Causality in the Sciences

Causality in the Sciences
Title Causality in the Sciences PDF eBook
Author Phyllis McKay Illari
Publisher Oxford University Press
Pages 953
Release 2011-03-17
Genre Mathematics
ISBN 0199574138

Download Causality in the Sciences Book in PDF, Epub and Kindle

Why do ideas of how mechanisms relate to causality and probability differ so much across the sciences? Can progress in understanding the tools of causal inference in some sciences lead to progress in others? This book tackles these questions and others concerning the use of causality in the sciences.
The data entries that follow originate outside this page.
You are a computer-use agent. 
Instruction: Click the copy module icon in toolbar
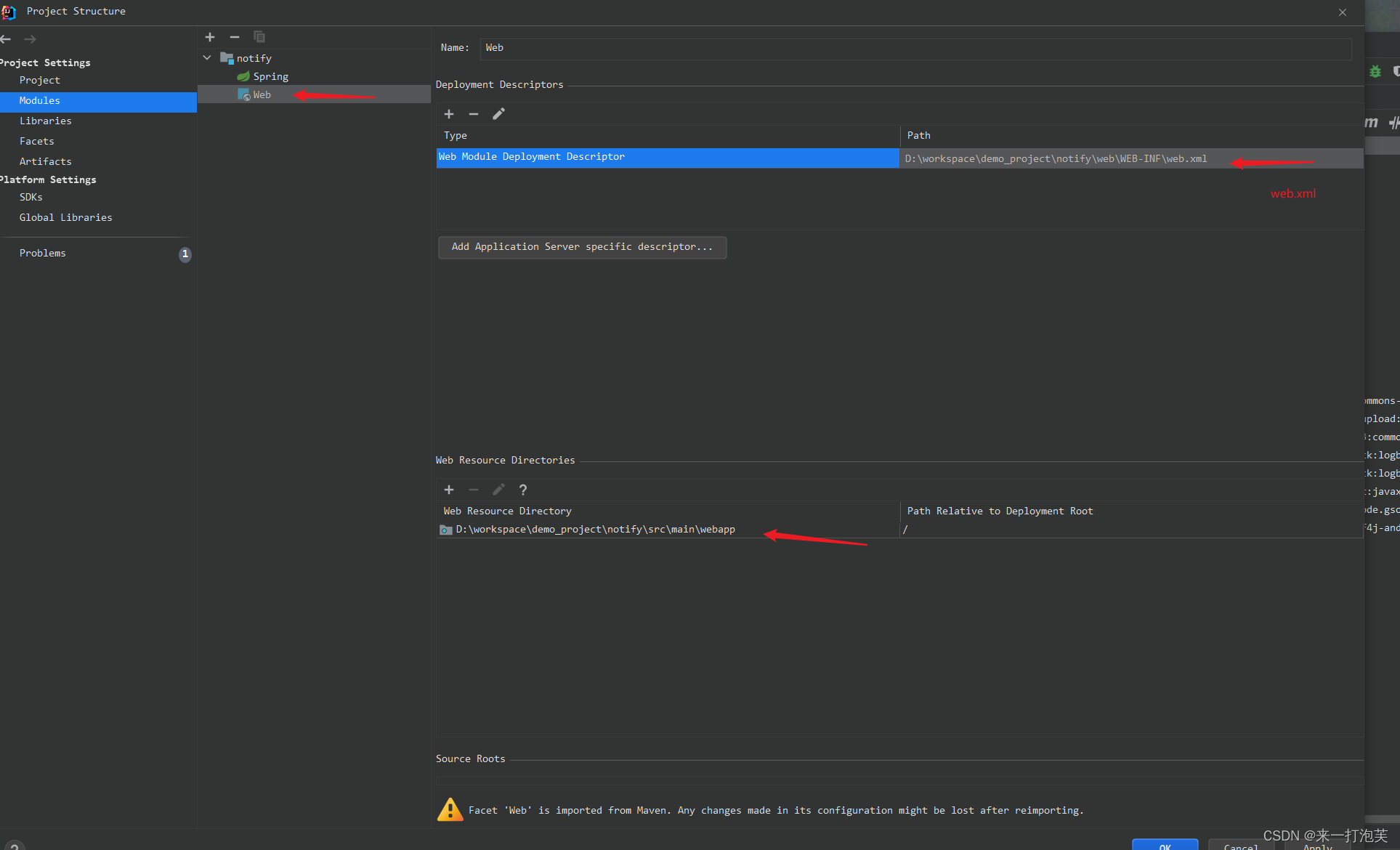click(x=259, y=37)
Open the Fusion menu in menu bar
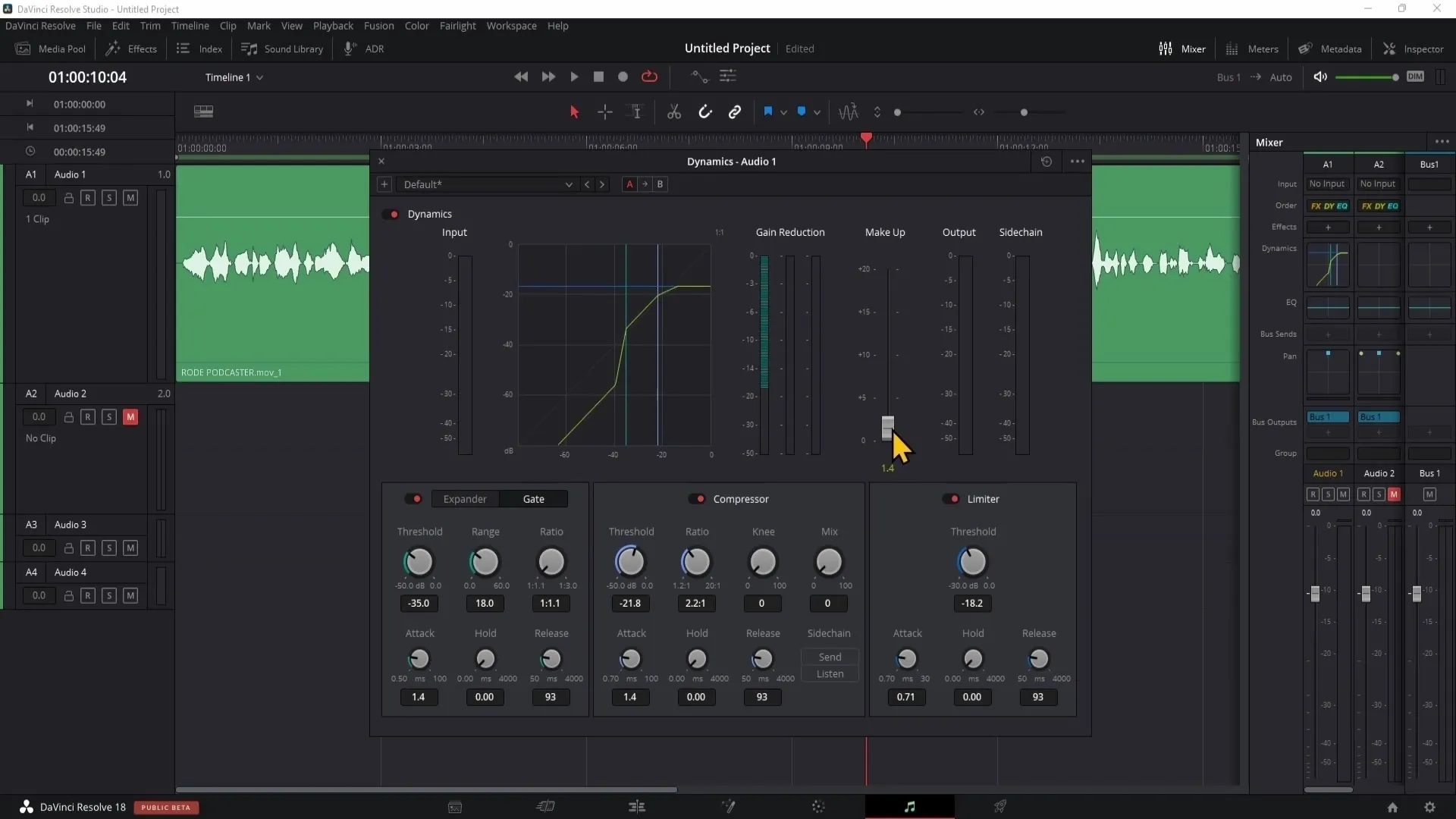The height and width of the screenshot is (819, 1456). pyautogui.click(x=378, y=25)
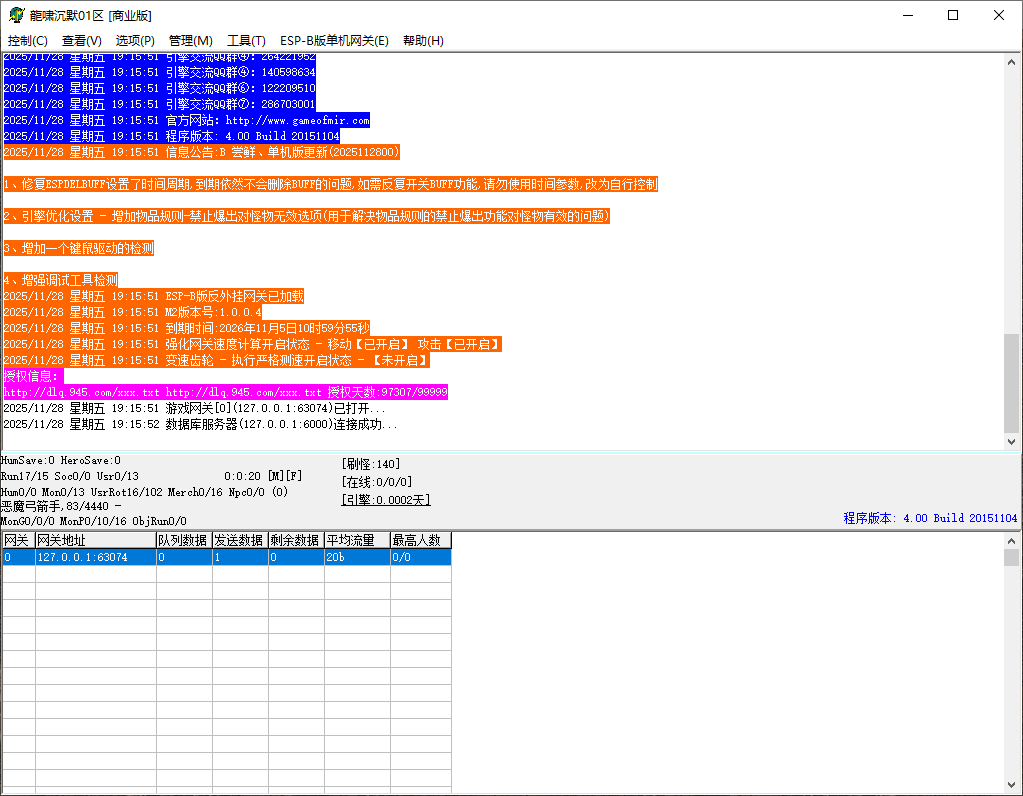This screenshot has width=1023, height=796.
Task: Open the 查看(V) menu
Action: pos(82,41)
Mechanism and Causality in Biology and Economics

Mechanism and Causality in Biology and Economics
Title Mechanism and Causality in Biology and Economics PDF eBook
Author Hsiang-Ke Chao
Publisher Springer Science & Business Media
Pages 256
Release 2013-07-31
Genre Philosophy
ISBN 9400724543

Download Mechanism and Causality in Biology and Economics Book in PDF, Epub and Kindle

This volume addresses fundamental issues in the philosophy of science in the context of two most intriguing fields: biology and economics. Written by authorities and experts in the philosophy of biology and economics, Mechanism and Causality in Biology and Economics provides a structured study of the concepts of mechanism and causality in these disciplines and draws careful juxtapositions between philosophical apparatus and scientific practice. By exploring the issues that are most salient to the contemporary philosophies of biology and economics and by presenting comparative analyses, the book serves as a platform not only for gaining mutual understanding between scientists and philosophers of the life sciences and those of the social sciences, but also for sharing interdisciplinary research that combines both philosophical concepts in both fields. The book begins by defining the concepts of mechanism and causality in biology and economics, respectively. The second and third parts investigate philosophical perspectives of various causal and mechanistic issues in scientific practice in the two fields. These two sections include chapters on causal issues in the theory of evolution; experiments and scientific discovery; representation of causal relations and mechanism by models in economics. The concluding section presents interdisciplinary studies of various topics concerning extrapolation of life sciences and social sciences, including chapters on the philosophical investigation of conjoining biological and economic analyses with, respectively, demography, medicine and sociology.

Actual Causality

Actual Causality
Title Actual Causality PDF eBook
Author Joseph Y. Halpern
Publisher MIT Press
Pages 240
Release 2016-08-12
Genre Computers
ISBN 0262035022

Download Actual Causality Book in PDF, Epub and Kindle

Explores actual causality, and such related notions as degree of responsibility, degree of blame, and causal explanation. The goal is to arrive at a definition of causality that matches our natural language usage and is helpful, for example, to a jury deciding a legal case, a programmer looking for the line of code that cause some software to fail, or an economist trying to determine whether austerity caused a subsequent depression.